The bottom line, then, is that the unanticipated self-referential twist that Gödel found lurking inside
Principia Mathematica
was a natural and inevitable outcome of the deep representational power of whole numbers. Just as it is no miracle that a video system can create a self-referential loop, but rather a kind of obvious triviality due to the power of TV cameras (or, to put it more precisely, the immensely rich representational power of very large arrays of pixels), so too it is no miracle that
Principia Mathematica
(or any other comparable system) contains self-focused sentences like Gödel’s formula, for the system of integers, exactly like a TV camera (only more so!), can “point” at any system whatsoever and can reproduce that system’s patterns perfectly on the metaphorical “screen” constituted by its set of theorems. And just as in video feedback, the swirls that result from
PM
pointing at itself have all sorts of unexpected, emergent properties that require a brand-new vocabulary to describe them.

CHAPTER 12

On Downward Causality

Bertrand Russell’s Worst Nightmare

T
O MY mind, the most unexpected emergent phenomenon to come out of Kurt Gödel’s 1931 work is a bizarre new type of mathematical causality (if I can use that unusual term). I have never seen his discovery cast in this light by other commentators, so what follows is a personal interpretation.

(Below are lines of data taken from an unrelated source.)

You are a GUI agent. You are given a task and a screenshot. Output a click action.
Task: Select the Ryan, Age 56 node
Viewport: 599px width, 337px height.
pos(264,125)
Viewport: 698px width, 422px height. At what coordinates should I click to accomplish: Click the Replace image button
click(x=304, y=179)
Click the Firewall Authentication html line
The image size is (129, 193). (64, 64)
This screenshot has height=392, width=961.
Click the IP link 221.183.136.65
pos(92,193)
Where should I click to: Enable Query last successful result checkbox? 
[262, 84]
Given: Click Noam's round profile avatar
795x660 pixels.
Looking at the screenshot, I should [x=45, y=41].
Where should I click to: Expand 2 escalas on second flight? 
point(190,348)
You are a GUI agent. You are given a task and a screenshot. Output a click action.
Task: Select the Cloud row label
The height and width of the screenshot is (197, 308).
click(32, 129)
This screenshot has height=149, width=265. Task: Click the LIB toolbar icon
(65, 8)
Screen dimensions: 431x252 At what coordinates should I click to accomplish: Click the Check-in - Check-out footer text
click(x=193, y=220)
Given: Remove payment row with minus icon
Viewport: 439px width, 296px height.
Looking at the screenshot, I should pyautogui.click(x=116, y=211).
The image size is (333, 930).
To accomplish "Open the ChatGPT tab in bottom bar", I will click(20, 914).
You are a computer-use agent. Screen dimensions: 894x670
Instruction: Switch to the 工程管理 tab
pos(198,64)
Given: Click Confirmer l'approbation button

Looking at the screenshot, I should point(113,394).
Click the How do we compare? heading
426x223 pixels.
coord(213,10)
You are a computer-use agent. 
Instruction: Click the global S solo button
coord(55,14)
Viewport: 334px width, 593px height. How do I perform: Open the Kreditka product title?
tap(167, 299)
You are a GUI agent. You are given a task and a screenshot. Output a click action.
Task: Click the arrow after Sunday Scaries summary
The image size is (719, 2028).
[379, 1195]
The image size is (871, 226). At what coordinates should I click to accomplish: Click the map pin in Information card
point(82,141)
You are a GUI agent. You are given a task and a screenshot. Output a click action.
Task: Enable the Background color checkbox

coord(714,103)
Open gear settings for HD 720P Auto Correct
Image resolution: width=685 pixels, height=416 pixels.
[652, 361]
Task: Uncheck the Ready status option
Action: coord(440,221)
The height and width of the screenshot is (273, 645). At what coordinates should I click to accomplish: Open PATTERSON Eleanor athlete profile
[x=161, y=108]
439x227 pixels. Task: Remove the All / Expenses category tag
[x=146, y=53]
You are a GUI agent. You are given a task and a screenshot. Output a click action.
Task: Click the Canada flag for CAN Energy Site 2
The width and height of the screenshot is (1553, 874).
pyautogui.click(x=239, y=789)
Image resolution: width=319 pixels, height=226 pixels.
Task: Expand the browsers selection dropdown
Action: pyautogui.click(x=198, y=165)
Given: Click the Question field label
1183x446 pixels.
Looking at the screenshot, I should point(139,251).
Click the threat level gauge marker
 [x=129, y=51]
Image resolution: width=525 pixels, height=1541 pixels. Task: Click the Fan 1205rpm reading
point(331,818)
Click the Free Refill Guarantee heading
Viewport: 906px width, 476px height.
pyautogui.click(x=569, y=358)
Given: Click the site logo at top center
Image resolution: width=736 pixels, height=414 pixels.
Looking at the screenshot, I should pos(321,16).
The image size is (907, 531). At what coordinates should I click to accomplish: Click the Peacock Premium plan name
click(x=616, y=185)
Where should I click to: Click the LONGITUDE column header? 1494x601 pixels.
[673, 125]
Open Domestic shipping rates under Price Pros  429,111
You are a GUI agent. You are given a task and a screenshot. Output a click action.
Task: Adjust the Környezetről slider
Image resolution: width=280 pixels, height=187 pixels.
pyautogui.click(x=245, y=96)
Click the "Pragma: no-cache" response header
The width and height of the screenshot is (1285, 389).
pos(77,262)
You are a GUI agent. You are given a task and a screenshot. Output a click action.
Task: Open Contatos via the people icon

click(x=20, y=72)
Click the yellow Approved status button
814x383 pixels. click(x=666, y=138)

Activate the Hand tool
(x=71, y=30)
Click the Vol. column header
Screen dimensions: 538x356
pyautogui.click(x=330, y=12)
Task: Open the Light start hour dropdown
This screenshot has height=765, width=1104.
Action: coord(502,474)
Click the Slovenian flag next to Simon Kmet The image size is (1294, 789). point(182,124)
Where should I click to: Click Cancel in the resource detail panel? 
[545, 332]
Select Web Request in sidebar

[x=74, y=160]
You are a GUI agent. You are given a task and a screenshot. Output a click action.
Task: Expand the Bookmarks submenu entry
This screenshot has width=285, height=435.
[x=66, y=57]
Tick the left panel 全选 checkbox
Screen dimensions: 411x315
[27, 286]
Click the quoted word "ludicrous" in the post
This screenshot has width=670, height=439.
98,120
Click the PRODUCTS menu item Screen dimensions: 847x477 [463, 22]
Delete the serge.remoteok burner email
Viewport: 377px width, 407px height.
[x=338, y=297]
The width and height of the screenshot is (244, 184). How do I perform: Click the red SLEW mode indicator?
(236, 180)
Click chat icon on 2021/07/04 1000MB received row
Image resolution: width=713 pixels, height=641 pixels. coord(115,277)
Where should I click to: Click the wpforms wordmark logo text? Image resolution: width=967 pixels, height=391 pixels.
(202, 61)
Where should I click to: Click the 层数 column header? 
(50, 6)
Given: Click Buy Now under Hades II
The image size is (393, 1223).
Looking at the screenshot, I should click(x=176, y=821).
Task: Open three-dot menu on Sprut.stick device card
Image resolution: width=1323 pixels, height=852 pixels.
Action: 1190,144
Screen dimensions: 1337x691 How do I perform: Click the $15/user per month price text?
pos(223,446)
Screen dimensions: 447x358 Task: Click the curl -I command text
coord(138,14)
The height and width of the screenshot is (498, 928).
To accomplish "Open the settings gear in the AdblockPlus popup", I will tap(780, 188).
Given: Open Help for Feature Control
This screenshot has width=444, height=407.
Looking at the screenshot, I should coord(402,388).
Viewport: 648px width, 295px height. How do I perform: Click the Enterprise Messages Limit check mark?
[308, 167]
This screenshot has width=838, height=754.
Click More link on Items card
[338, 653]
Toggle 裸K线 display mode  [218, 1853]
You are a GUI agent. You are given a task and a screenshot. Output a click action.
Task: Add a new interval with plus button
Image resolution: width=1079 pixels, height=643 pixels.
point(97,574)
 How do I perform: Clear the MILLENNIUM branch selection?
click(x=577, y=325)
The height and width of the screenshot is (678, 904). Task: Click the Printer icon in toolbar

To explain my viewpoint, I have to go back to Gödel’s celebrated formula — let’s call it “KG” in his honor — and analyze what its existence implies for
PM.

As we saw at the end of Chapter 10, KG’s meaning (or more precisely, its
secondary
meaning — its higher-level, non-numerical, non-Russellian meaning, as revealed by Gödel’s ingenious mapping), when boiled down to its essence, is the whiplash-like statement “KG is unprovable inside
PM.
” And so a natural question —
the
natural question — is, “Well then, is KG
indeed
unprovable inside
PM
?”

To answer this question, we have to rely on one article of faith, which is that anything provable inside
PM
is a true statement (or, turning this around, that
nothing false is provable
in
PM
). This happy state of affairs is what we called, in Chapter 10, “consistency”. Were
PM
not consistent, then it would prove falsities galore about whole numbers, because the instant that you’ve proven any particular falsity (such as “0=1”), then an infinite number of others (“1=2”, “0=2”, “1+1=1”, “1+1=3”, “2+2=5”, and so forth) follow from it by the rules of
PM.
Actually, it’s worse than that: if
any
false statement, no matter how obscure or recondite it was, were provable in
PM,
then
every conceivable
arithmetical statement, whether true or false, would become provable, and the whole grand edifice would come tumbling down in a pitiful shambles. In short, the provability of even one falsity would mean that
PM
had nothing to do with arithmetical truth at all.